--- Start of Text to read ---

Iraq meanwhile announced Sunday that it would cooperate with Russia, Iran and Syria on “security and intelligence” against the Islamic State extremists.

And despite Obama’s criticisms on Monday, Putin returned fire, saying Assad and Kurdish fighters were the only groups truly taking on ISIS in Syria. While the U.S. has pressed to de-legitimize Assad, Putin is doing the opposite.

“We should finally acknowledge that no one but President Assad’s armed forces and Kurdish militia are truly fighting the Islamic State and other terrorist organizations in Syria,” Putin said through a translator to the United Nations General Assembly.

Putin also said he sees Syria’s army as “valiantly fighting” the Islamic State threat.

On Ukraine, the meeting with Obama was a victory for Putin. The Russian leader has been isolated internationally since the annexation of Crimea in March 2014. But administration officials argued that it was a good opportunity to make progress on that issue as well as resolve concerns about Moscow’s intentions in Syria.

“Any way that we can begin to have a conversation is a step towards where we need to be,” Air Force Gen. Philip Breedlove, NATO’s supreme allied commander in Europe, said on Monday.

But Senate Armed Services Committee Chairman John McCain said the meeting was a gift to Putin that should never have been offered.

“President Obama’s decision to meet with Vladimir Putin is as misguided as it is unnecessary,” the Arizona Republican said. “It plays right into Putin’s hands by breaking his international isolation, undermining U.S. policy, and legitimizing Putin’s destabilizing behavior — from dismembering Ukraine to propping Bashar Assad in Syria.”

--- End of Text to read ---
--- Start of Given records ---

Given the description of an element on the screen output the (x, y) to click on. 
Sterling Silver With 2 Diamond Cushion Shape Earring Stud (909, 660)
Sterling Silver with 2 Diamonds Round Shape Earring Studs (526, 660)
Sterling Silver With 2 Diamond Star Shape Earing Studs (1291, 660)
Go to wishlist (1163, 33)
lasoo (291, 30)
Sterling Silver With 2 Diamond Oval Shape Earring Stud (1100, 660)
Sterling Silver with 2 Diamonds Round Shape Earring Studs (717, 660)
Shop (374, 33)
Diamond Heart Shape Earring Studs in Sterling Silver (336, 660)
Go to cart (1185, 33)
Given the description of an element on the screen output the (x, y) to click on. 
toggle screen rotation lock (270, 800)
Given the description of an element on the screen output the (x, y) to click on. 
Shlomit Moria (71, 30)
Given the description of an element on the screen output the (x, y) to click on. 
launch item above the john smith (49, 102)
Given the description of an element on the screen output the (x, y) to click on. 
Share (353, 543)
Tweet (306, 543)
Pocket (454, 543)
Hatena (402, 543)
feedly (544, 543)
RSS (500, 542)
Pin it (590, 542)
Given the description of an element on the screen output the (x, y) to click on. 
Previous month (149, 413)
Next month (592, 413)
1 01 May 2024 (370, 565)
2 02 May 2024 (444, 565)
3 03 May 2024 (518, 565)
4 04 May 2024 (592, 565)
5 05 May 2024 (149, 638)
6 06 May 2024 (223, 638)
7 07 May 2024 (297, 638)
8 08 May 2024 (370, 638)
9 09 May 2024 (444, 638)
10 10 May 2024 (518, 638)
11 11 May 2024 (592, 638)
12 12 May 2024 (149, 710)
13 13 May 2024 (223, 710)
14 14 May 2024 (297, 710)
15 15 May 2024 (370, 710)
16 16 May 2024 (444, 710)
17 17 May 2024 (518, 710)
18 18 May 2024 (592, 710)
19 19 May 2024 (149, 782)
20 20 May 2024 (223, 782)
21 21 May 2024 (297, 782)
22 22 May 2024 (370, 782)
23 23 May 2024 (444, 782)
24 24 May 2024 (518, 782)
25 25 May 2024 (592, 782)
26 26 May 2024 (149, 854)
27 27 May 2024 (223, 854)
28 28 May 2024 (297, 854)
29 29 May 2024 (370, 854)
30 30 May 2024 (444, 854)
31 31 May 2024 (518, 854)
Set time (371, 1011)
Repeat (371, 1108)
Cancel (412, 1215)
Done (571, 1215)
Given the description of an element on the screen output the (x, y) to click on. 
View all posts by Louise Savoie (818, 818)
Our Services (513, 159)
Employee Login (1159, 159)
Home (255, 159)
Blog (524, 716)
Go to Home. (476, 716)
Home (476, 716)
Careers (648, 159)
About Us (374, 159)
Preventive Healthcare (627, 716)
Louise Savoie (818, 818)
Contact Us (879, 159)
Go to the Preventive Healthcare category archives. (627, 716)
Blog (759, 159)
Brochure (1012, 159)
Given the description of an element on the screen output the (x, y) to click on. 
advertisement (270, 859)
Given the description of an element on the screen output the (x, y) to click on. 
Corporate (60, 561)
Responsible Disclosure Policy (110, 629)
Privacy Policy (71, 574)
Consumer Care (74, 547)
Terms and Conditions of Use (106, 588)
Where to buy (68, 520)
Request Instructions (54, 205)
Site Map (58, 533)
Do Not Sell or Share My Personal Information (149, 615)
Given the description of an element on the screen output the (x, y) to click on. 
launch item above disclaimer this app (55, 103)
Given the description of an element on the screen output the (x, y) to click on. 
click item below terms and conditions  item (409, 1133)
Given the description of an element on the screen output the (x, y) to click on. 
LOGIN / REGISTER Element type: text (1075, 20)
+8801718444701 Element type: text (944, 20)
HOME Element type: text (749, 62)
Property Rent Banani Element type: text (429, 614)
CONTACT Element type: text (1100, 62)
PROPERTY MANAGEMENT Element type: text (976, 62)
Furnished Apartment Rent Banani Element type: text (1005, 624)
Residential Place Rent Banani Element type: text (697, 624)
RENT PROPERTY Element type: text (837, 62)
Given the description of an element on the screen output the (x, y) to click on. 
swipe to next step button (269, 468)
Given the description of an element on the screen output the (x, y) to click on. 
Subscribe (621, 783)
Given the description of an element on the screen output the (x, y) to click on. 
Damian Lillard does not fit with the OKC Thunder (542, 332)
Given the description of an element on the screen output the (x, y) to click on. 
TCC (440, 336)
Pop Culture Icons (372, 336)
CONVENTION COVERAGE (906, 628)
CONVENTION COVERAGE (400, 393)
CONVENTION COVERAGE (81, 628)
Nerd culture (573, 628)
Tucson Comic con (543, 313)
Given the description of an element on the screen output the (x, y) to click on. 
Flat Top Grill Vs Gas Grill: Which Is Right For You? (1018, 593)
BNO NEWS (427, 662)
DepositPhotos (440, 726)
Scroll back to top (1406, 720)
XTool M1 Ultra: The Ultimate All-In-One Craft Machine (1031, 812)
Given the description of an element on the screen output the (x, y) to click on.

--- End of Given records ---

▶ [What you will do]
Answer these questions from the news excerpt about Putin, Obama and Syria:
1. Which three countries did Iraq say it would cooperate with on "security and intelligence"?
2. Since what event has the Russian leader been isolated internationally?
3. What post does Air Force Gen. Philip Breedlove hold?

▶ [Full answer]
1. Russia, Iran and Syria.
2. The annexation of Crimea in March 2014.
3. NATO's supreme allied commander in Europe.